**LISTED ENTRIES:**
• • • • •

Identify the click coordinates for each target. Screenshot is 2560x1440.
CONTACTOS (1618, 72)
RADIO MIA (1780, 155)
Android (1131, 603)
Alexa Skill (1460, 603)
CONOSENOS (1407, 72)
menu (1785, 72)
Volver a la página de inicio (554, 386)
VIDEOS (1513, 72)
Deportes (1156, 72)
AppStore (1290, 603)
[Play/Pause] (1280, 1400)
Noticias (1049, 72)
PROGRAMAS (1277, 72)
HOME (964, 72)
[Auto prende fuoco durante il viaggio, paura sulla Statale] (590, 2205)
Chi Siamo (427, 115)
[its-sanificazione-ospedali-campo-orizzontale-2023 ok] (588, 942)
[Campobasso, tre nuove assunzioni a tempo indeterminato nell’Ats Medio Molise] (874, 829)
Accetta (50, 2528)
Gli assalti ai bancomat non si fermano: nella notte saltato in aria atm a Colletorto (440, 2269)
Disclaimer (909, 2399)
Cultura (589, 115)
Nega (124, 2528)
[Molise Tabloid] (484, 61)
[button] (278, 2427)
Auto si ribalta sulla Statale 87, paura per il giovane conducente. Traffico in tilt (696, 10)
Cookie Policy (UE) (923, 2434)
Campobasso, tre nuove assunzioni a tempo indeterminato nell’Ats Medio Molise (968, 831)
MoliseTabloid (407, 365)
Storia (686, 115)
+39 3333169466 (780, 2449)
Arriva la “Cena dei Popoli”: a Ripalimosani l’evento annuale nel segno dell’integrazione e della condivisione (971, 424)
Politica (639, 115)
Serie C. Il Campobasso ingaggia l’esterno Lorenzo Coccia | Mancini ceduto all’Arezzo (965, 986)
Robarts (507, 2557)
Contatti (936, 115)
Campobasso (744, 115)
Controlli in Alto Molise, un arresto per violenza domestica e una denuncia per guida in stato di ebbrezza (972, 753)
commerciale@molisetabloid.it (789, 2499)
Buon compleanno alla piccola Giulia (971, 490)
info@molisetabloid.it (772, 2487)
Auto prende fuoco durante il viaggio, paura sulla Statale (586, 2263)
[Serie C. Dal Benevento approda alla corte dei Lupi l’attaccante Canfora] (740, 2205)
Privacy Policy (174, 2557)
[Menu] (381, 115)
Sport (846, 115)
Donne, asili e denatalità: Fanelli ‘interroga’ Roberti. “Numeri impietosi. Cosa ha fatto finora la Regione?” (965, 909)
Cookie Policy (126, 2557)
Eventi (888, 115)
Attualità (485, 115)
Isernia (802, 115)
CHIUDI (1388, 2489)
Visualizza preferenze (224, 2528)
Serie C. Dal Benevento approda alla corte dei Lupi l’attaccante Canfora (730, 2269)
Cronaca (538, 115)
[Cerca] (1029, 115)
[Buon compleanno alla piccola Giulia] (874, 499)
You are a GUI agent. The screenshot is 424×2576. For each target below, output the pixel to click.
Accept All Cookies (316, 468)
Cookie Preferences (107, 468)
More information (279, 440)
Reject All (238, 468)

• • • • •

**YOUR GOAL:**
Write the data back out verbatim.

**WRITTEN RESPONSE:**
Identify the click coordinates for each target. Screenshot is 2560x1440.
CONTACTOS (1618, 72)
RADIO MIA (1780, 155)
Android (1131, 603)
Alexa Skill (1460, 603)
CONOSENOS (1407, 72)
menu (1785, 72)
Volver a la página de inicio (554, 386)
VIDEOS (1513, 72)
Deportes (1156, 72)
AppStore (1290, 603)
[Play/Pause] (1280, 1400)
Noticias (1049, 72)
PROGRAMAS (1277, 72)
HOME (964, 72)
[Auto prende fuoco durante il viaggio, paura sulla Statale] (590, 2205)
Chi Siamo (427, 115)
[its-sanificazione-ospedali-campo-orizzontale-2023 ok] (588, 942)
[Campobasso, tre nuove assunzioni a tempo indeterminato nell’Ats Medio Molise] (874, 829)
Accetta (50, 2528)
Gli assalti ai bancomat non si fermano: nella notte saltato in aria atm a Colletorto (440, 2269)
Disclaimer (909, 2399)
Cultura (589, 115)
Nega (124, 2528)
[Molise Tabloid] (484, 61)
[button] (278, 2427)
Auto si ribalta sulla Statale 87, paura per il giovane conducente. Traffico in tilt (696, 10)
Cookie Policy (UE) (923, 2434)
Campobasso, tre nuove assunzioni a tempo indeterminato nell’Ats Medio Molise (968, 831)
MoliseTabloid (407, 365)
Storia (686, 115)
+39 3333169466 (780, 2449)
Arriva la “Cena dei Popoli”: a Ripalimosani l’evento annuale nel segno dell’integrazione e della condivisione (971, 424)
Politica (639, 115)
Serie C. Il Campobasso ingaggia l’esterno Lorenzo Coccia | Mancini ceduto all’Arezzo (965, 986)
Robarts (507, 2557)
Contatti (936, 115)
Campobasso (744, 115)
Controlli in Alto Molise, un arresto per violenza domestica e una denuncia per guida in stato di ebbrezza (972, 753)
commerciale@molisetabloid.it (789, 2499)
Buon compleanno alla piccola Giulia (971, 490)
info@molisetabloid.it (772, 2487)
Auto prende fuoco durante il viaggio, paura sulla Statale (586, 2263)
[Serie C. Dal Benevento approda alla corte dei Lupi l’attaccante Canfora] (740, 2205)
Privacy Policy (174, 2557)
[Menu] (381, 115)
Sport (846, 115)
Donne, asili e denatalità: Fanelli ‘interroga’ Roberti. “Numeri impietosi. Cosa ha fatto finora la Regione?” (965, 909)
Cookie Policy (126, 2557)
Eventi (888, 115)
Attualità (485, 115)
Isernia (802, 115)
CHIUDI (1388, 2489)
Visualizza preferenze (224, 2528)
Serie C. Dal Benevento approda alla corte dei Lupi l’attaccante Canfora (730, 2269)
Cronaca (538, 115)
[Cerca] (1029, 115)
[Buon compleanno alla piccola Giulia] (874, 499)
You are a GUI agent. The screenshot is 424×2576. For each target below, output the pixel to click.
Accept All Cookies (316, 468)
Cookie Preferences (107, 468)
More information (279, 440)
Reject All (238, 468)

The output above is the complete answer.